Mild Traumatic Brain Injury and Early Onset Dementia Mouse Models and Disease Modifying Therapies
thesisposted on 01.02.2019, 00:00 authored by Sue H Lee
Recent reports have linked traumatic brain injury (TBI) ranging from sports athlete’s concussions to soldier blast impacts to earlier onset dementia. However, the link between mild trauma and its role in the ability to deplete a person’s “cognitive reserve” as they age leading to dementia is still unknown. Any advances in early identification tools, understanding sequela mechanism, and therapies for TBI would have significant socioeconomic and health care implications. To address this, we have developed an oxidative stress induced mouse model (Aldh2-/-), demonstrating aging-like pathology, in conjunction with a closed head weight drop injury model to mimic cognitive deficits and neuroinflammatory pathology that occurs post mild TBI. Our primary objective is to identify functional damage and future consequences induced by mTBI that contribute to increased risk of dementia. In the Aldh2-/- mice where oxidative stress (OS) represents a “1st hit”, Aldh2-/- mice exhibited increased levels of OS and accelerated cognitive deficits as early as 3 months. We further characterized this model using a chemoproteomic approach to identify a network of differentially expressed proteins linked to accelerated cognitive decline. More interestingly, when a “2nd hit” was administered such as mTBI, it led to an exacerbation of neuroinflammatory surge and post concussive syndrome 24 hrs post injury and sustained deficits in behavior up to 1 month.

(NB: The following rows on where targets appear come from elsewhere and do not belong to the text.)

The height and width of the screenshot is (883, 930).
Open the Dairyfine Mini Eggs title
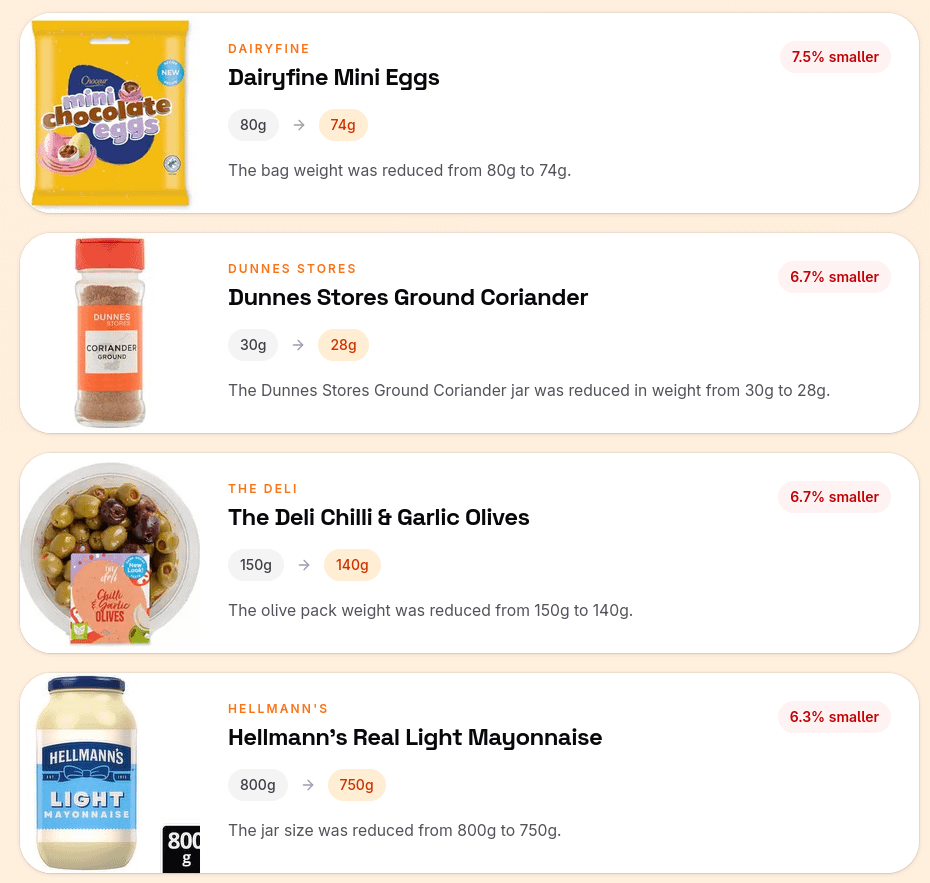[334, 77]
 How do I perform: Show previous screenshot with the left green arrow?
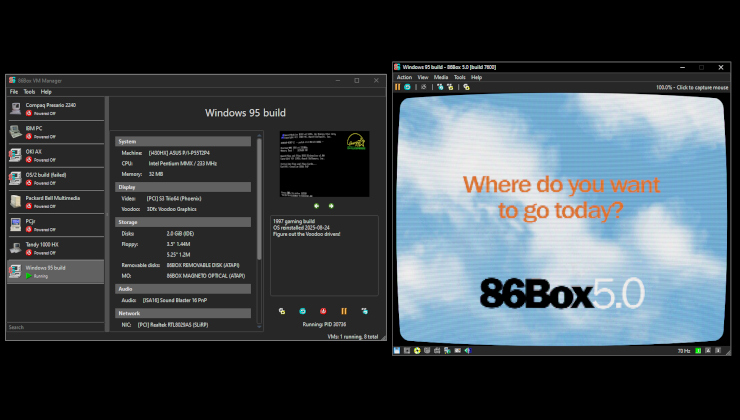pyautogui.click(x=317, y=206)
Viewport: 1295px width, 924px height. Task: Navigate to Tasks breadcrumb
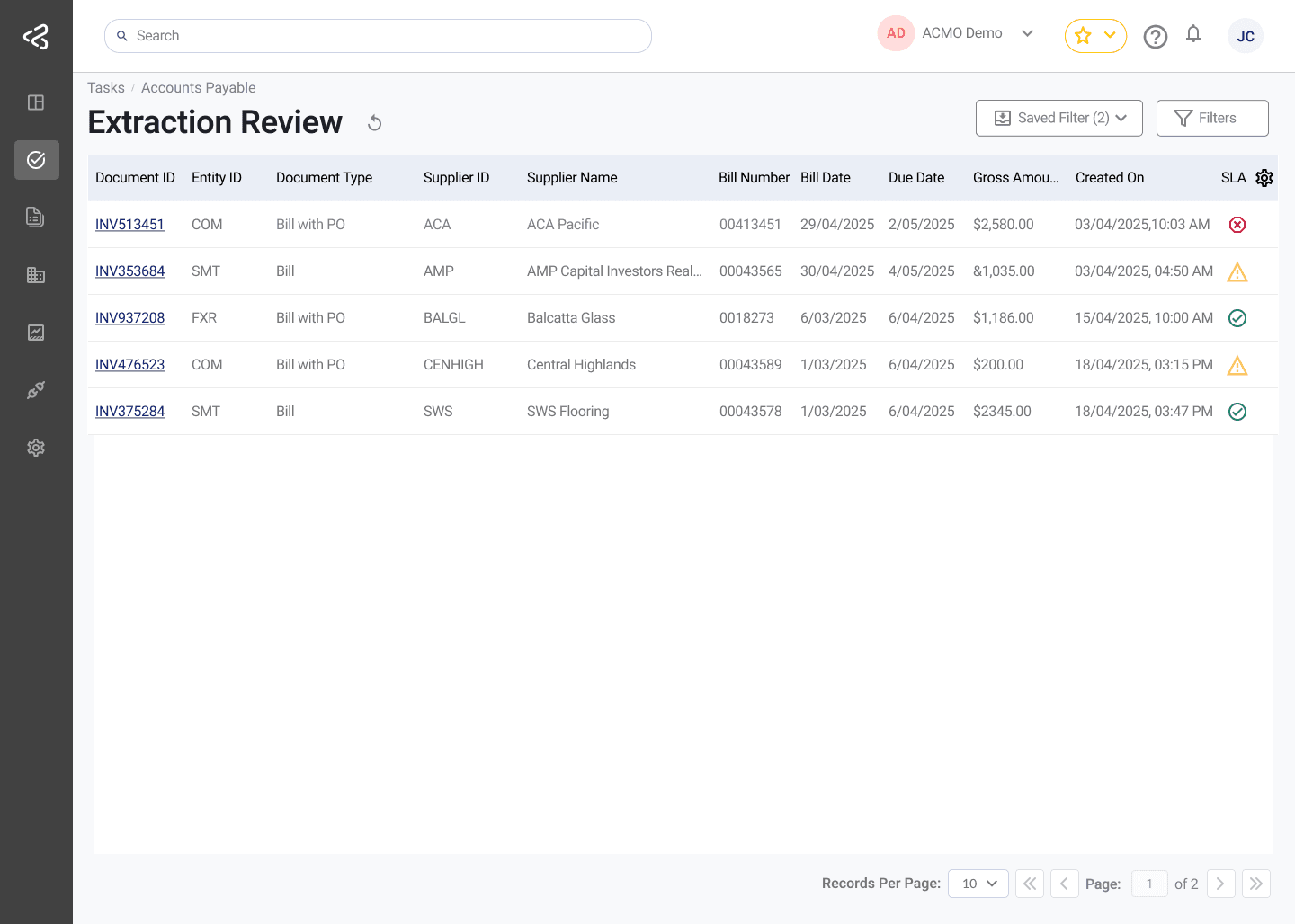tap(105, 87)
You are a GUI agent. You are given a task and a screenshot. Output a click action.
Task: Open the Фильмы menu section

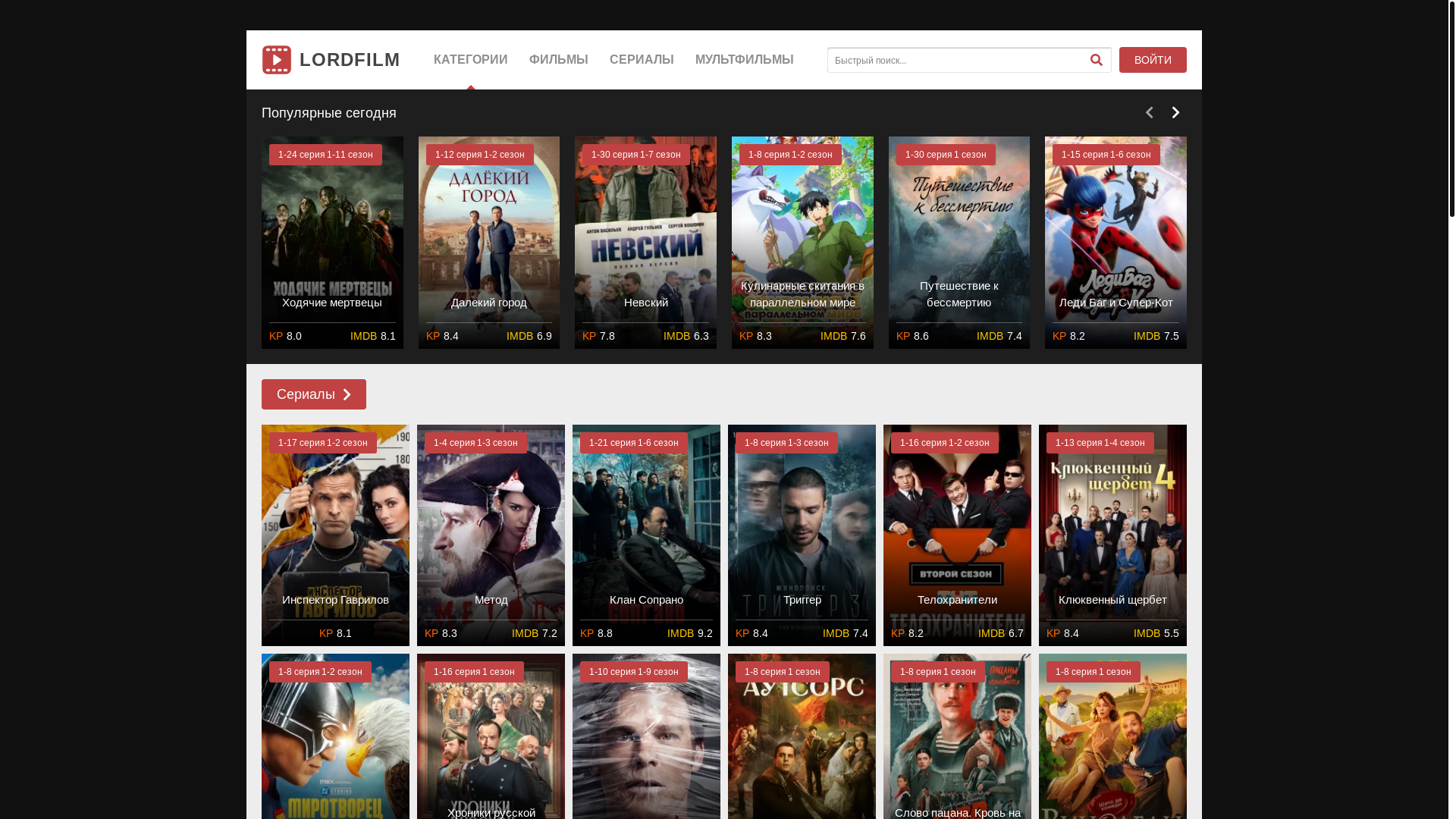tap(558, 60)
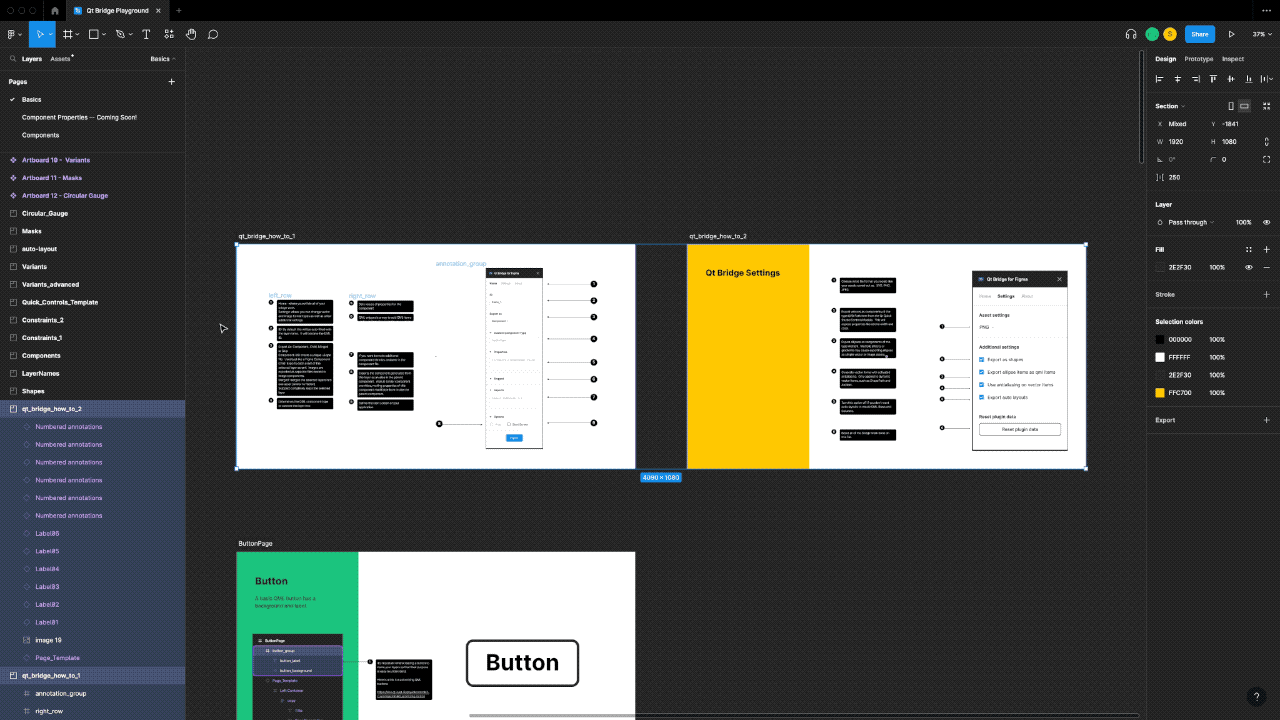Toggle constrain proportions lock

coord(1266,142)
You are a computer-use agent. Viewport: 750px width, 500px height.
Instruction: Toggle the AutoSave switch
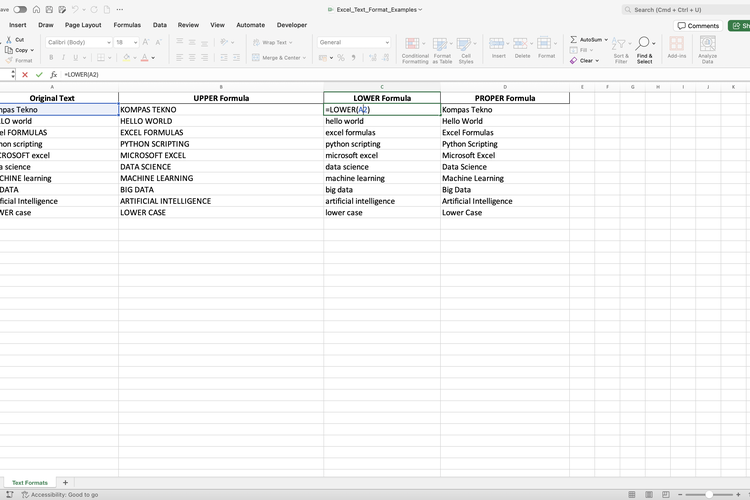tap(20, 9)
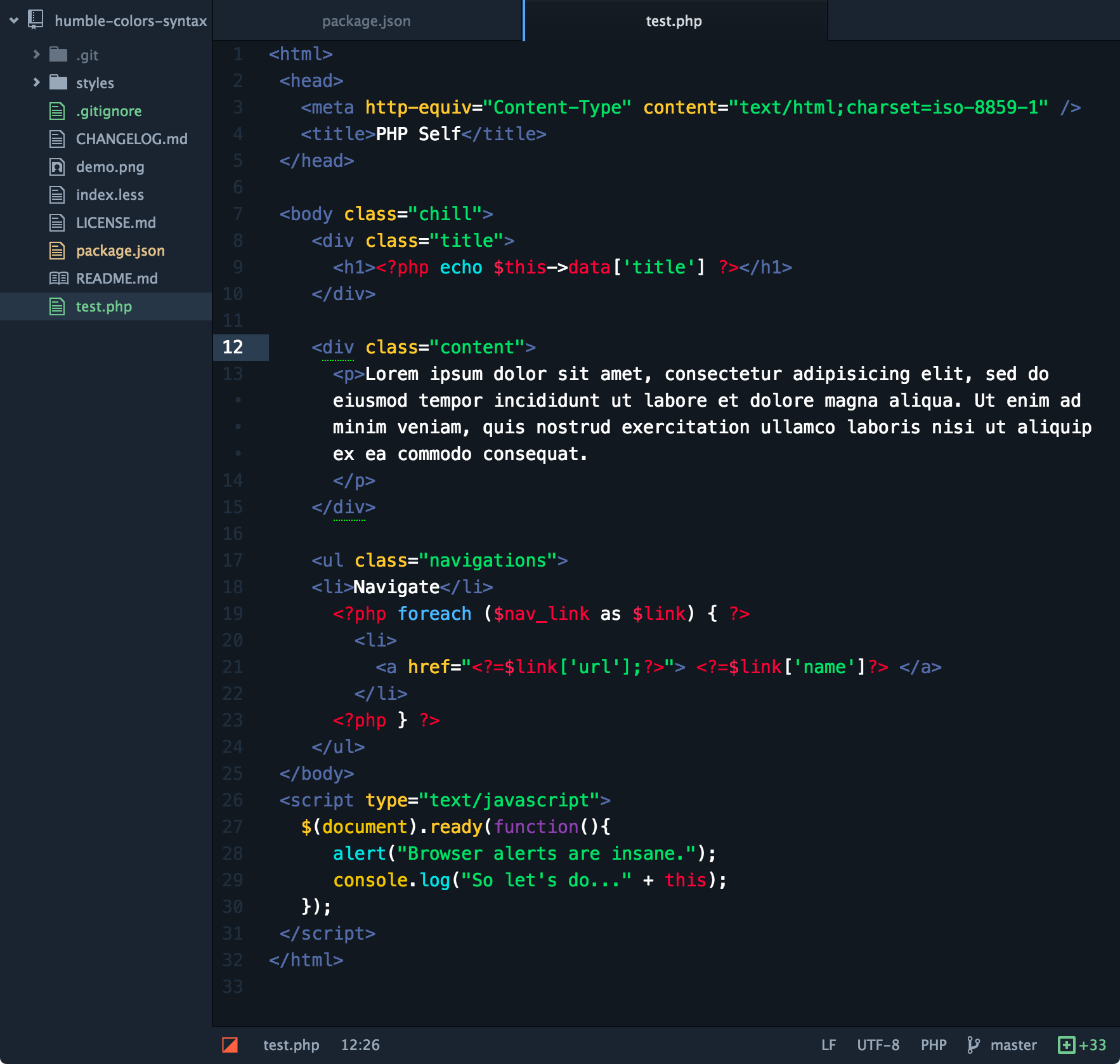Click the green file icon beside .gitignore

[56, 110]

To utilize this model, we tested a novel library of small molecules that reactivate CREB through NO/cGMP signaling that have been previously evaluated for its anti-inflammatory, anti-convulsant, and pro-cognitive properties. Our results demonstrated a reversal of post-concussive syndrome, decrease in inflammation, and additional alleviated damage from other contributors of mTBI. This novel model of mTBI on a background strain of aging (Aldh2-/-) allows us to develop a preclinical model where disease modifying strategies for TBI can be tested.